One of the biggest steps in achieving this goal is to move to the cloud. Data should be moved from system applications and products (SAP) and other systems to the cloud to power a responsive system, giving the company insights into everything from work orders, sales orders, and purchase orders, ensuring every end of the enterprise is covered. This means near real-time insight across a host of critical business processes.  

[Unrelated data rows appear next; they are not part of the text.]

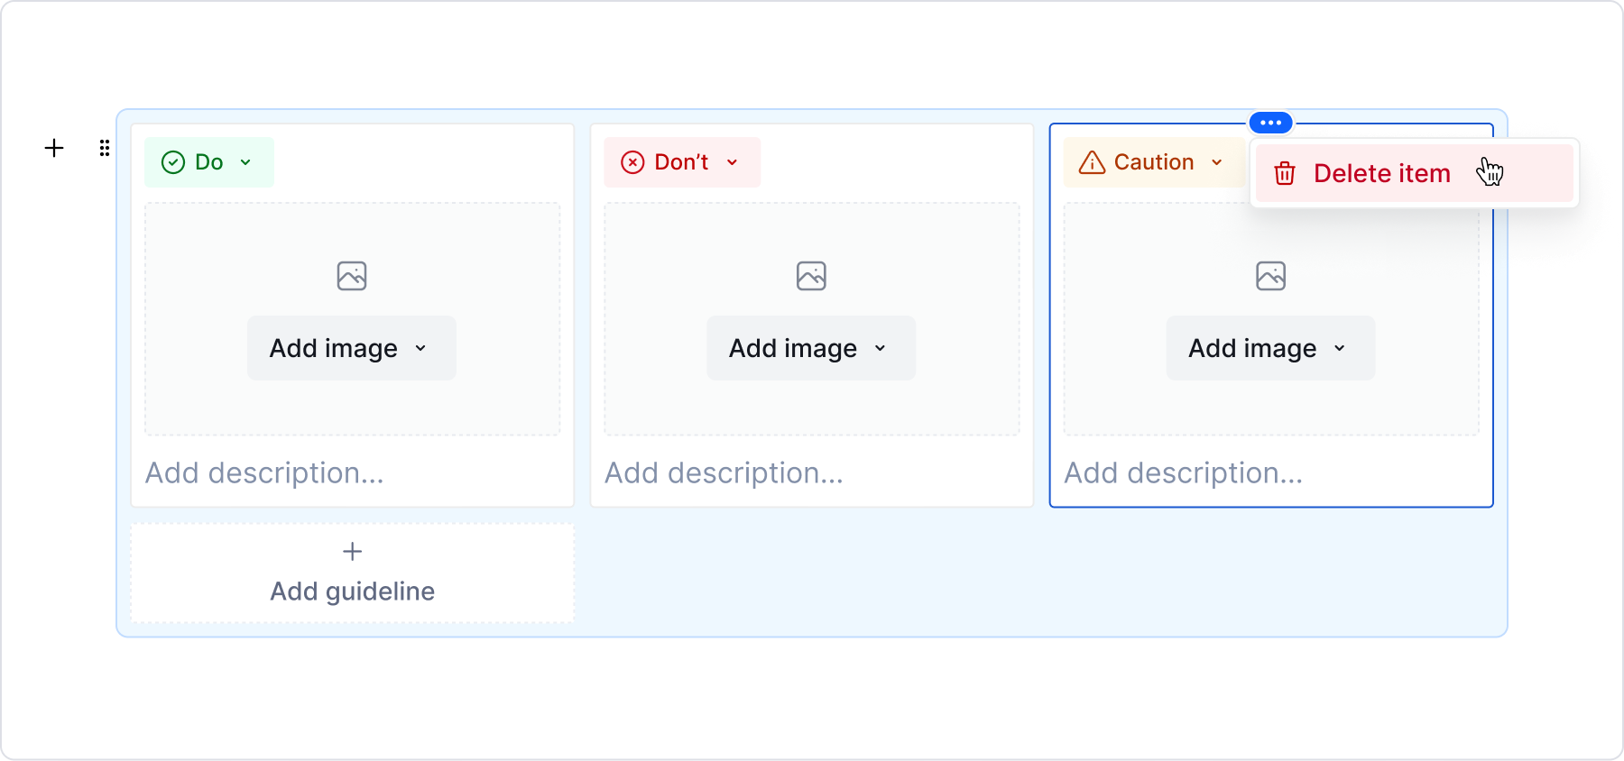The width and height of the screenshot is (1624, 761).
Task: Click the plus icon to add block
Action: [54, 148]
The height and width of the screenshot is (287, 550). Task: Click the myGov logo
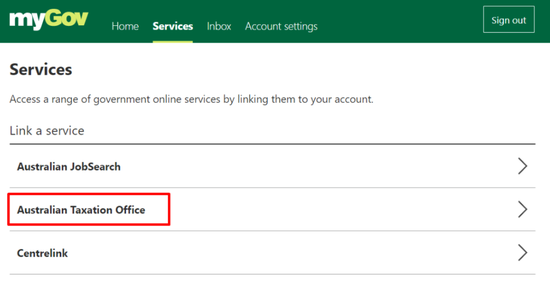tap(49, 20)
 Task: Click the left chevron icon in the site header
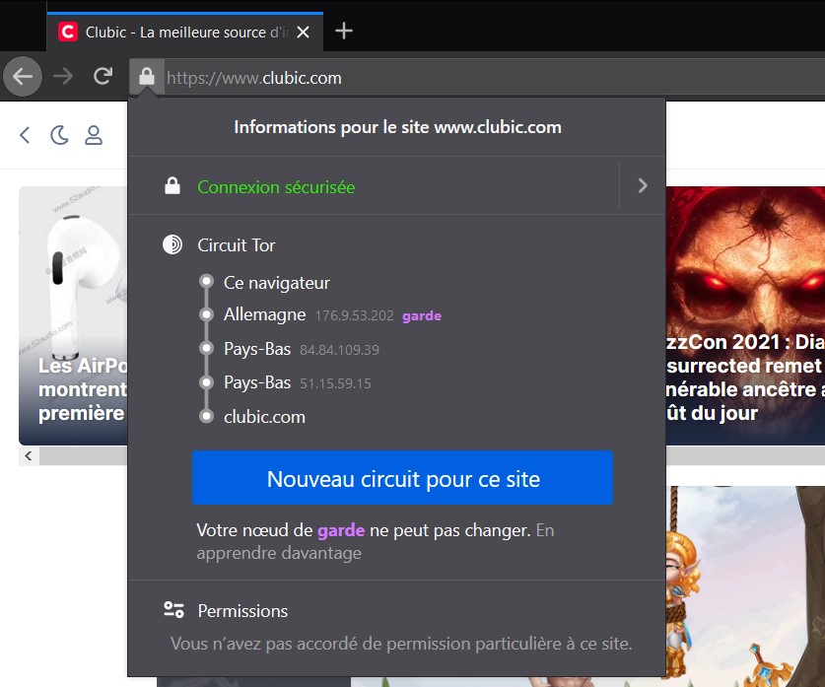[x=24, y=134]
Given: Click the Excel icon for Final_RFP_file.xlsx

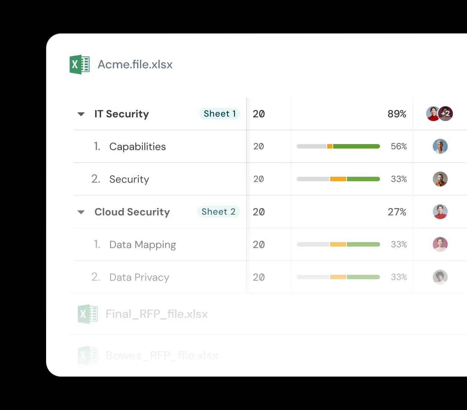Looking at the screenshot, I should (x=87, y=314).
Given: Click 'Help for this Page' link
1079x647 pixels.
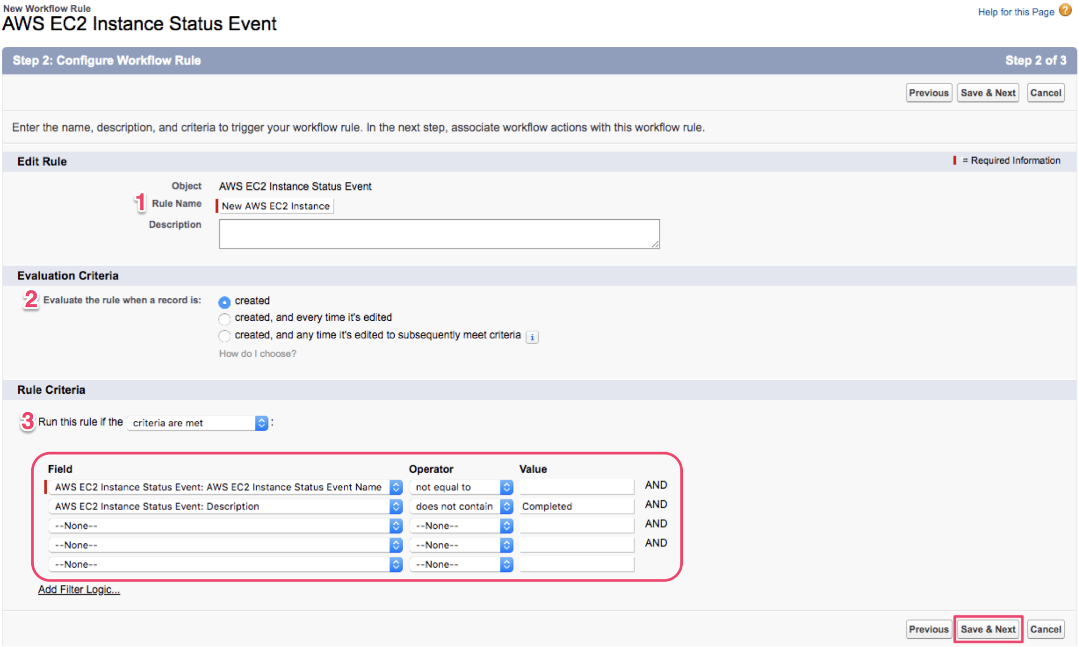Looking at the screenshot, I should (1015, 12).
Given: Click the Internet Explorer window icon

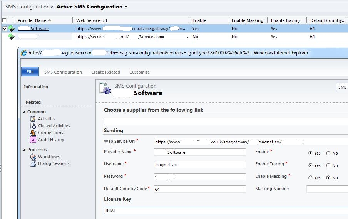Looking at the screenshot, I should [x=24, y=53].
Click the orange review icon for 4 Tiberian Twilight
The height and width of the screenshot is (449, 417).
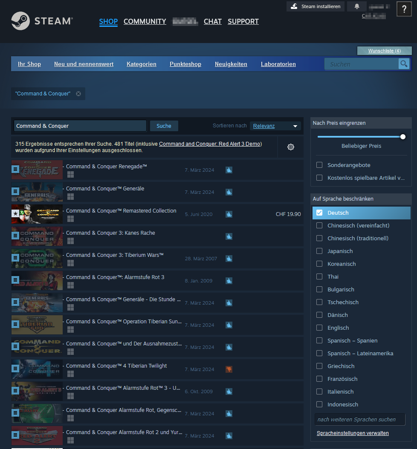(x=229, y=369)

Inspiration for modernisation is driven in part by the expectations now set by consumer technology. Again using the example of Greene Tweed, data in the company’s cloud environment is on average two minutes old and sales data is refreshed every 30 minutes, with plans to reduce this to 20 minutes in the near future. The success of the data analytics program means that the company is about halfway to achieving its 2025 goals, with the next three years earmarked for a focus on implementing a formal data governance program across the whole organisation. 

Hard material gains 

This data-led mindset has also powered the transformation of the manufacturing floor in organisations, with many modern manufacturers adopting a smart factory approach, where myriad devices are all connected via sensors, generating a huge amount of data. 

Smart factories, also spoken of as Industry 4.0, uses AI, cloud computing and connected IoT devices to improve efficiency, optimise production, streamline operating procedures and deliver more sustainable practices. Rich-data analytics is delivering benefits that Deloitte claims help achieve 20% improved asset efficiency, 30% improved product quality, 30% reduced costs, and 10% improved safety and sustainability. 

Capturing all data in the cloud through analytics can make a huge difference in the early detection of anomalies. Early detection of potential issues is hugely important. For example, the ovens used in the company’s manufacturing process at Greene Tweed run at 500oF, and any fluctuation in temperature can compromise the quality of the final product. Equally important, the data from those connected devices enables predictive maintenance; early detection of potential issues with equipment is essential. In short, this approach has allowed the company to ensure product quality and eliminate 15-20% of waste materials. 

By building a robust analytics architecture, organisations can realise the benefits, with cloud technology and analytics combining to deliver continuous actionable intelligence from real-time data to take contextual and timely action.